Proses ini terus berlangsung hingga terkumpul total sekitar Rp1,8 miliar. Namun, ketidaksanggupan dari bandar B akhirnya memicu reaksi dari Didik. Ia memerintahkan Malaungi untuk mencari mobil Alphard sebagai bentuk sanksi jika tidak berhasil. Akhirnya, Malaungi memutuskan untuk mencari sumber pendanaan baru, yaitu Koh Erwin.
Transaksi Uang Miliaran Rupiah
Koh Erwin kemudian memberikan uang sebesar Rp1 miliar, meskipun masih ada kekurangan sekitar Rp700 juta. Total uang yang diberikan kepada Didik mencapai Rp2,8 miliar. Uang tersebut diserahkan dalam tiga kali transaksi. Rincian transaksi tersebut adalah:
- Pertama: Rp1,4 miliar dalam koper.
- Kedua: Rp450 juta dalam paper bag.
- Ketiga: Rp1 miliar dalam kardus biru.
Selain itu, sebagian uang juga ditransfer melalui rekening orang lain. Proses penyerahan uang ini dilakukan secara tunai dan langsung disetorkan ke bank.

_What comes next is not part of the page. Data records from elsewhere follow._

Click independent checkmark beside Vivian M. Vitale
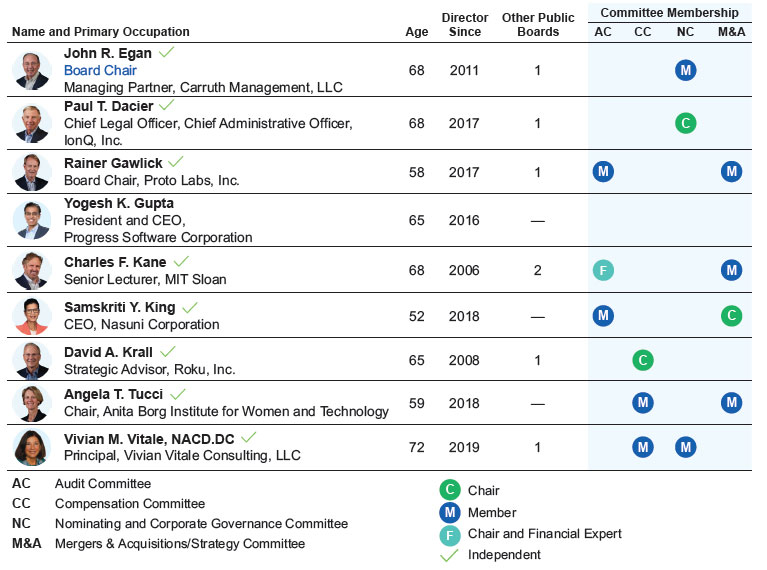The image size is (767, 570). 249,437
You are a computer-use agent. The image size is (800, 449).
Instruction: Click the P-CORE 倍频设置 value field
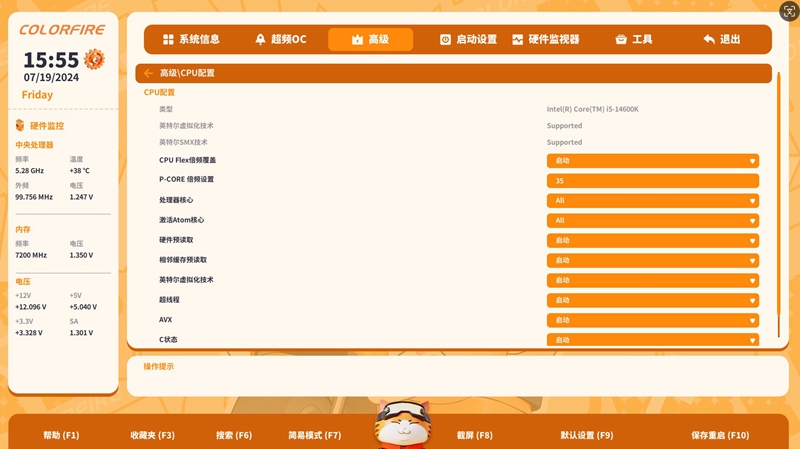(652, 181)
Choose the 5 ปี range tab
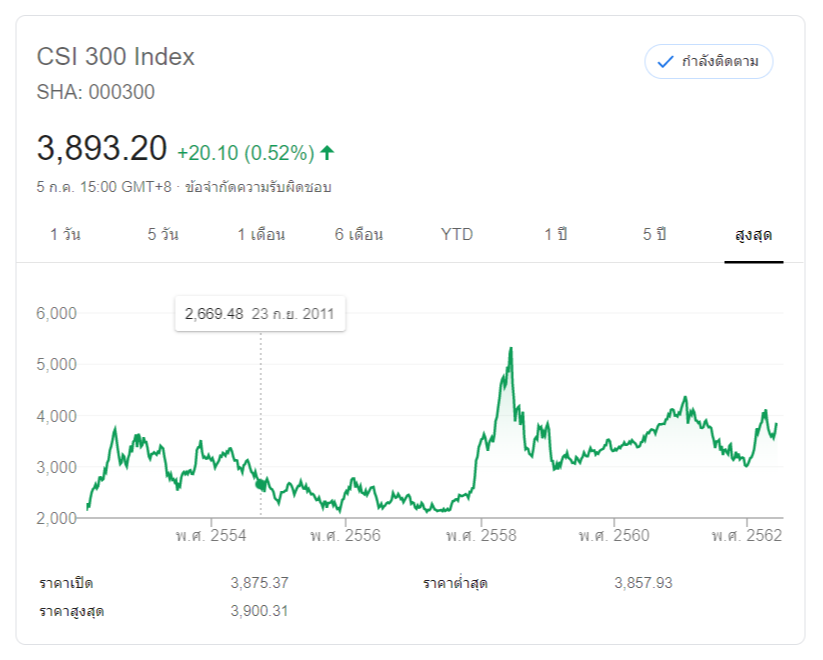This screenshot has width=823, height=660. [654, 235]
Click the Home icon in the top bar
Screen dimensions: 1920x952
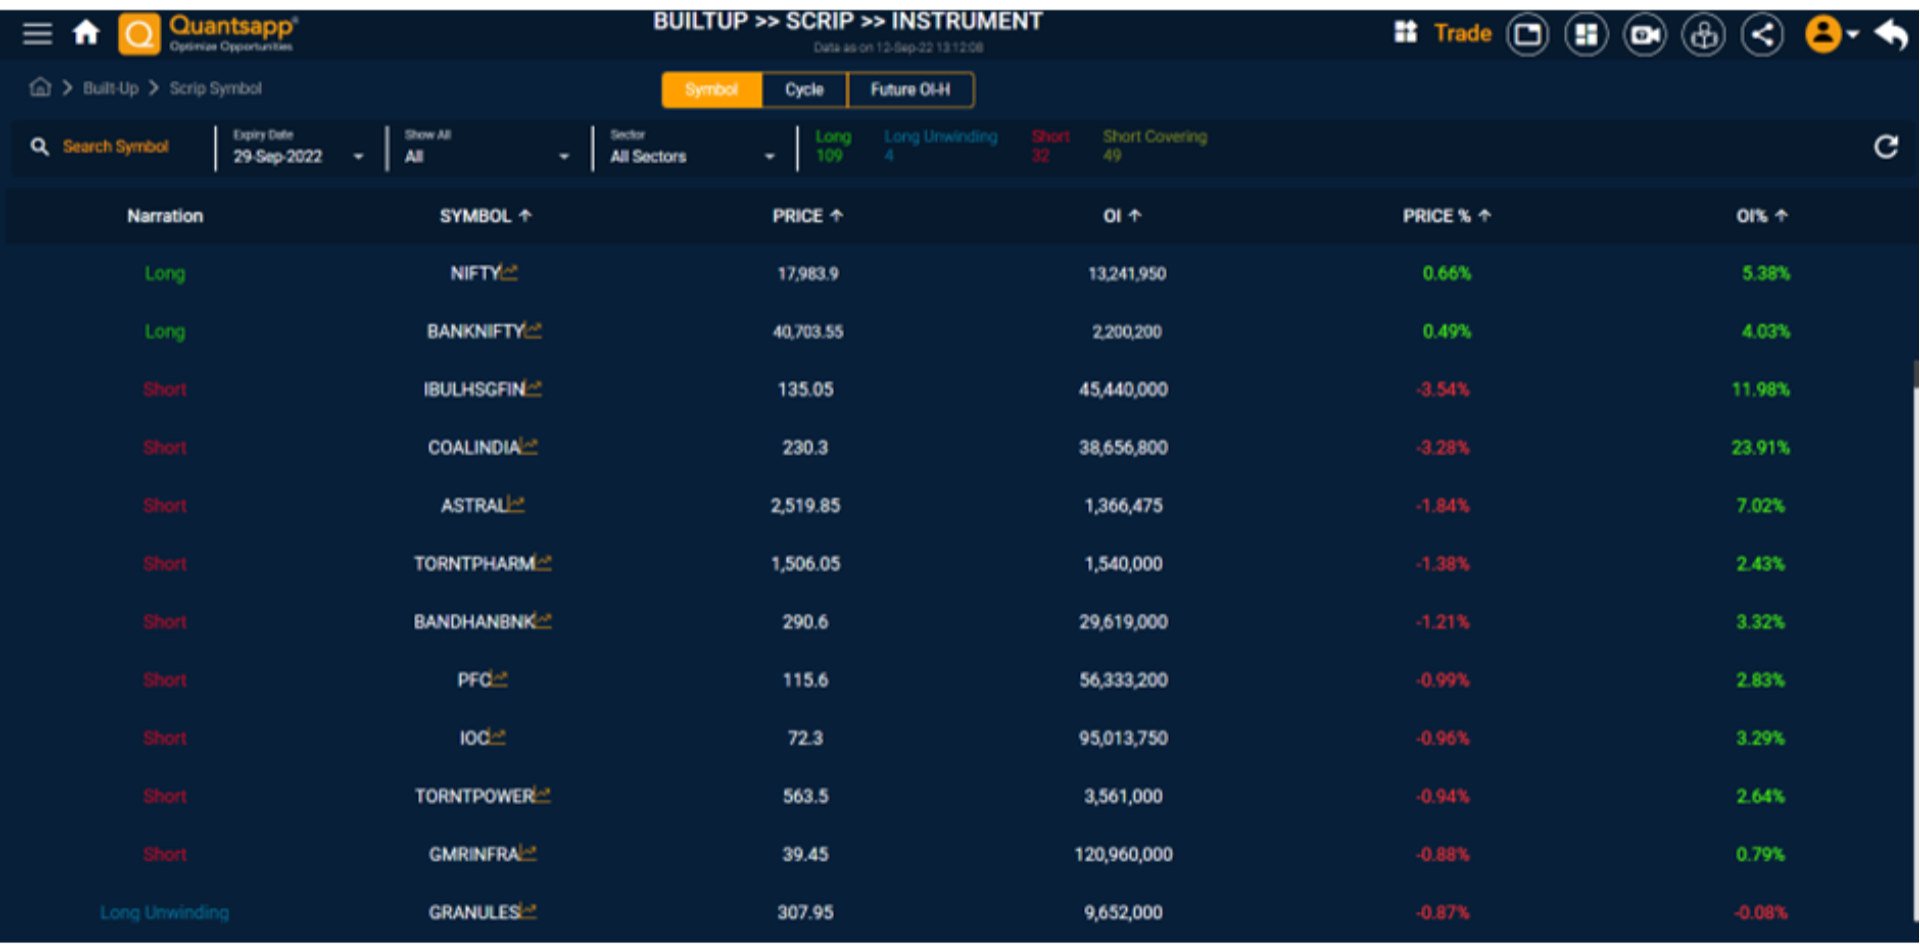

Sanksi Terhadap Eks Kapolres Bima Kota
AKBP Didik Putra Kuncoro telah ditetapkan sebagai tersangka atas kasus narkoba yang menimpanya. Selain itu, ia juga dipecat dari jabatannya sebagai anggota Polri melalui sidang etik. Keputusan tersebut diumumkan oleh Karo Penmas Divisi Humas Polri, Brigjen Trunoyudo Wisnu Andiko, dalam konferensi pers. Didik juga menjalani penahanan di rumah tahanan (rutan) Bareskrim Polri sejak Kamis (19/2/2026).
Penangkapan Koh Erwin
Bareskrim Polri telah mengambil alih pengejaran terhadap Koh Erwin. Direktur Tindak Pidana Narkoba Bareskrim Polri, Brigjen Eko Hadi Santoso, menyatakan bahwa seluruh pihak diharapkan dapat membantu menangkap atau memberikan informasi tentang keberadaannya. Dengan adanya DPO ini, harapan besar diarahkan pada kerja sama antara masyarakat dan aparat penegak hukum.
Informasi Tambahan
Kasubdit III Dittipidnarkoba Bareskrim Polri, Kombes Zulkarnain Harahap, menjelaskan bahwa pola aliran dana dari para bandar narkoba ke Didik melalui Malaungi sangat terstruktur. Ini menunjukkan bahwa kasus ini bukanlah sekadar kejahatan individu, tetapi juga melibatkan jaringan yang cukup luas.